**Task goal:** Edit the stretch of data from the line containing "You are a computer-use agent. This" through the end of the data by swapping "address bar" for "location bar" and keeping everything else the same. Leave the pictures out of your answer.

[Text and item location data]
— start —

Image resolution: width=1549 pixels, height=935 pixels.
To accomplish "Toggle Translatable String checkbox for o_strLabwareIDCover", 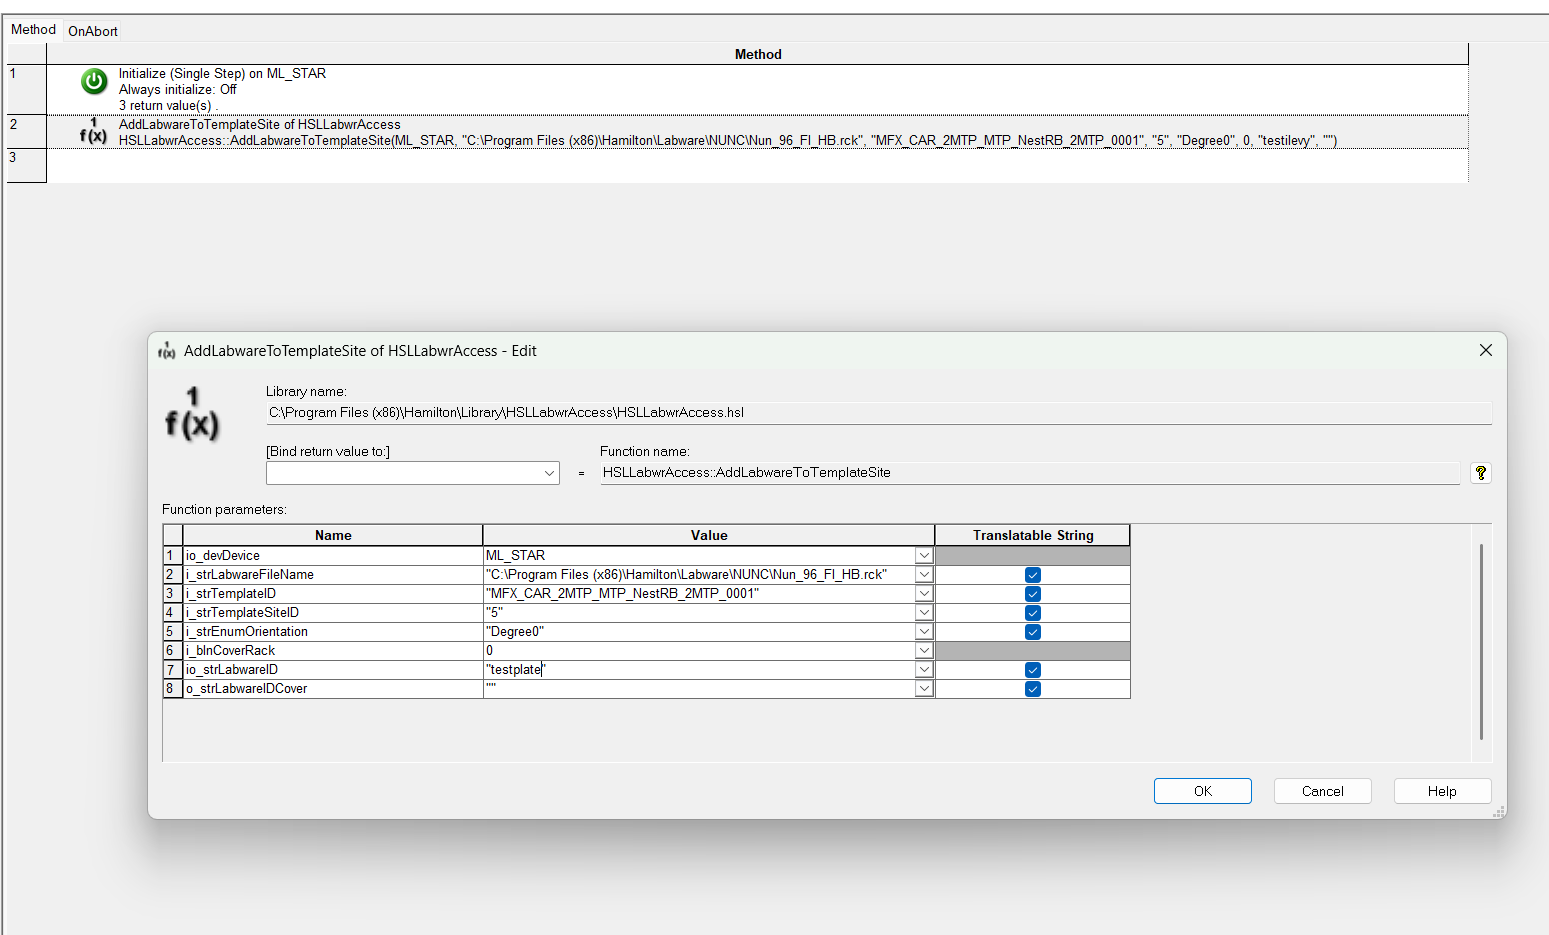I will (x=1032, y=689).
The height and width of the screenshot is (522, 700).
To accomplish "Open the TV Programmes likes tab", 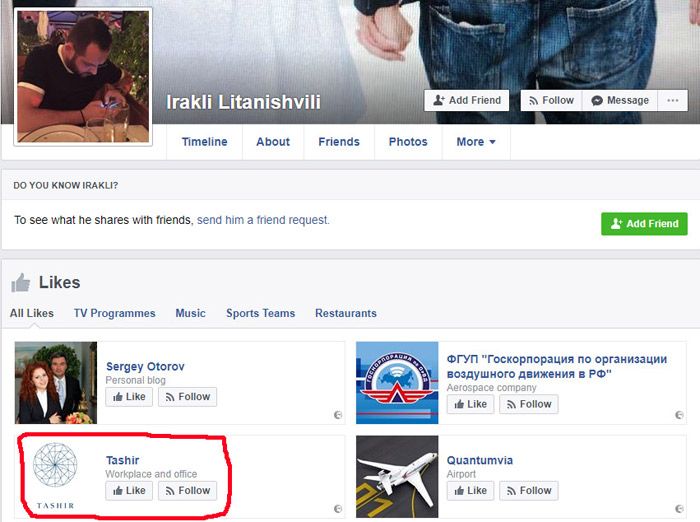I will 115,313.
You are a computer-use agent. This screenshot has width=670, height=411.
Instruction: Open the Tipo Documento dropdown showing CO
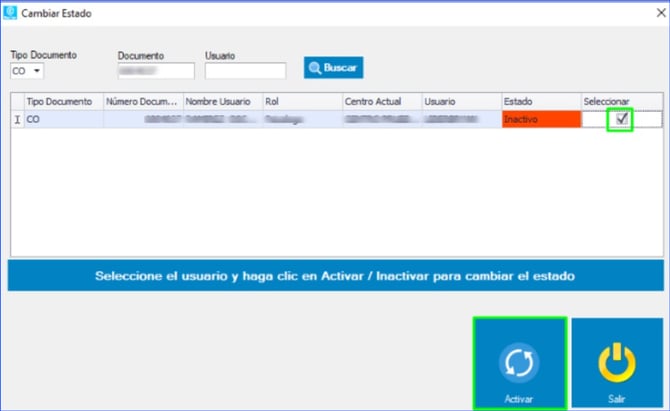point(27,71)
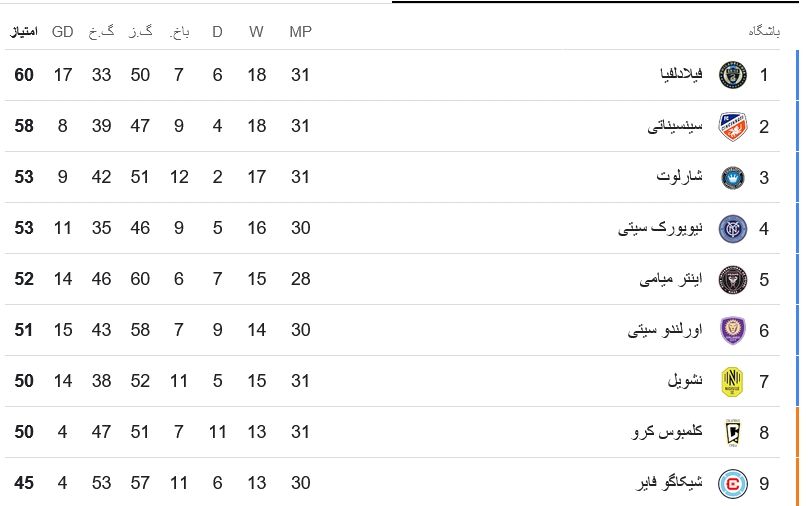Click the FC Cincinnati club crest

(x=733, y=126)

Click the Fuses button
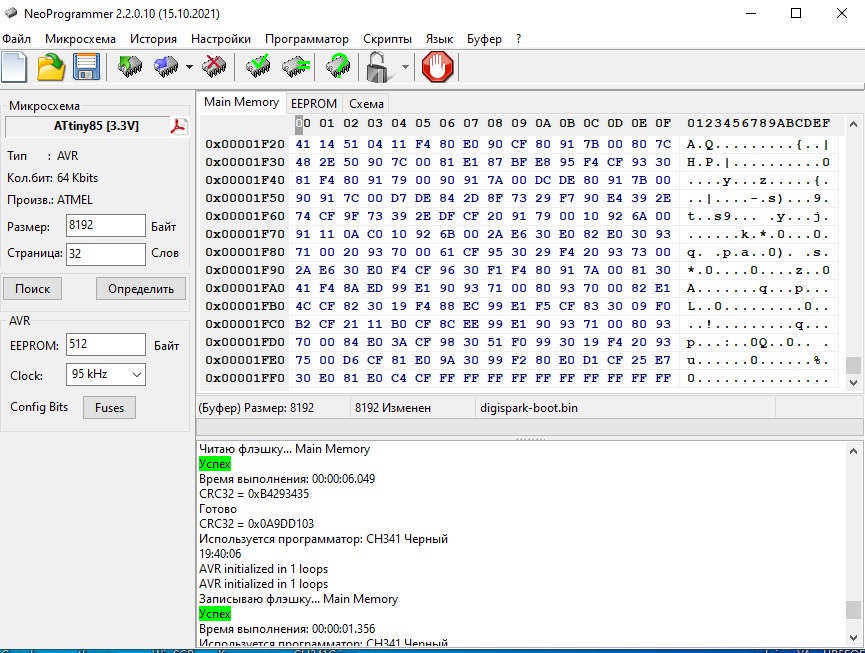(x=110, y=408)
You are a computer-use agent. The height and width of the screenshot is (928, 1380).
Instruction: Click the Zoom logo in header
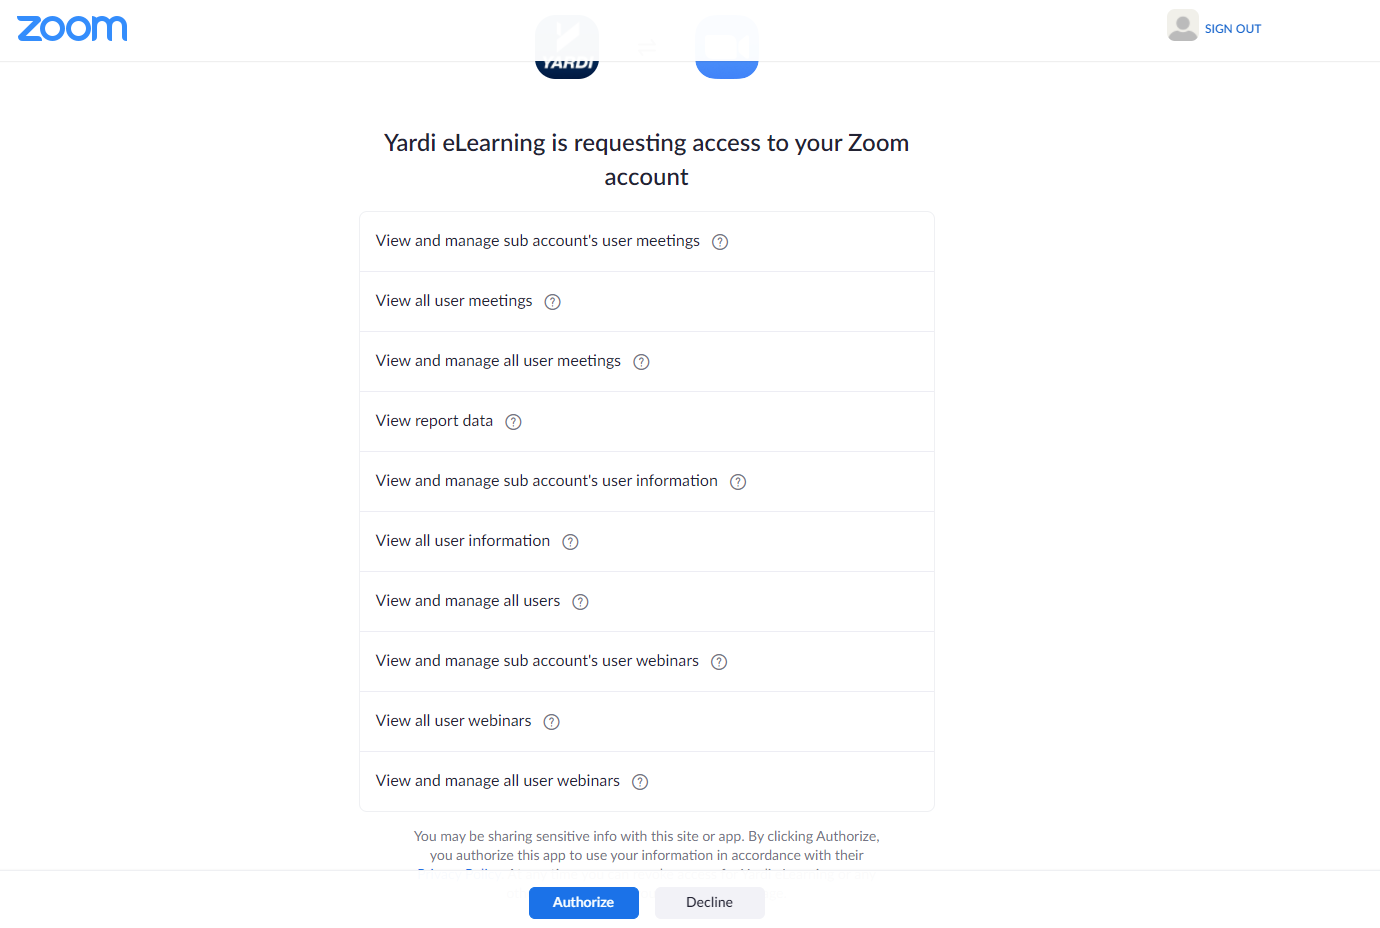click(72, 28)
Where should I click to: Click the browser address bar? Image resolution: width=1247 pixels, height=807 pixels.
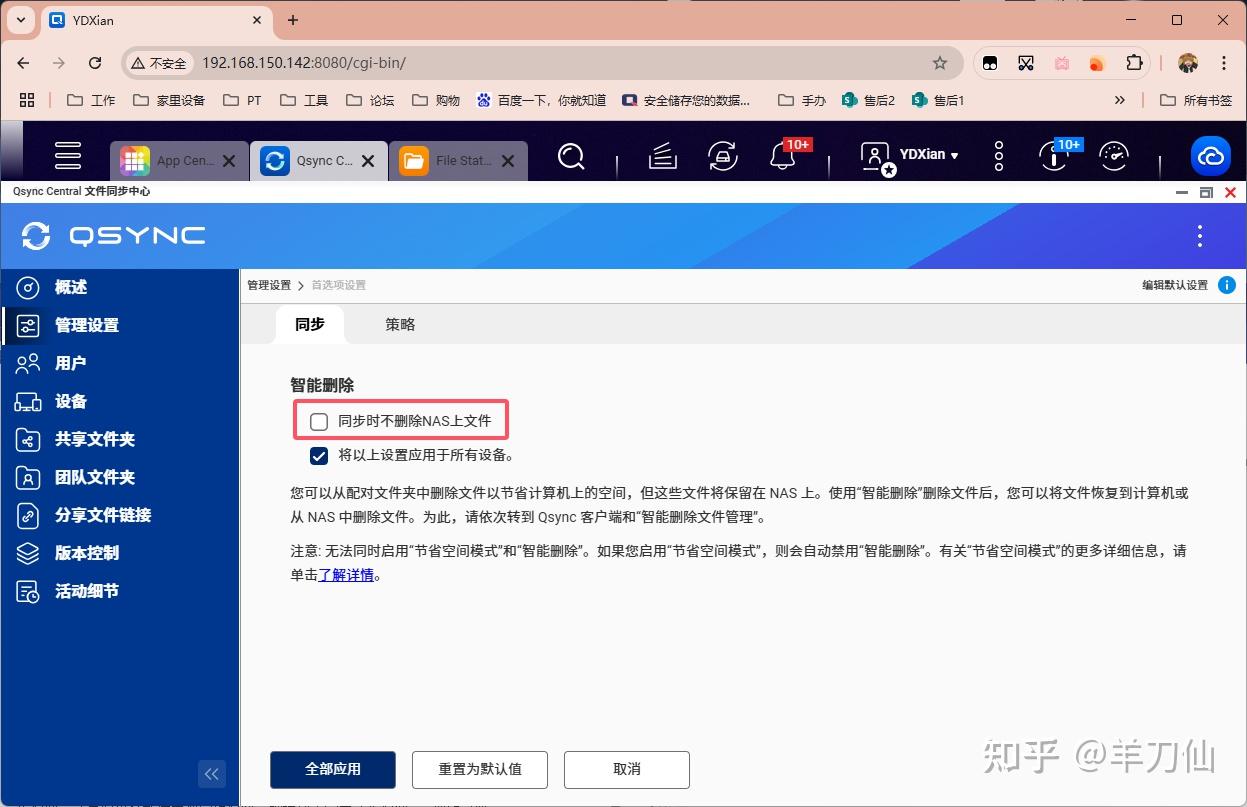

— end —

**Solution below:**
You are a computer-use agent. This screenshot has width=670, height=411.
Instruction: Open the Tipo Documento dropdown showing CO
point(27,71)
Click the FC Cincinnati club crest

(x=733, y=126)

Click the Fuses button
(x=110, y=408)
You are a computer-use agent. The height and width of the screenshot is (928, 1380).
Instruction: Click the Zoom logo in header
click(72, 28)
Where should I click to: Click the browser location bar? Image resolution: width=1247 pixels, height=807 pixels.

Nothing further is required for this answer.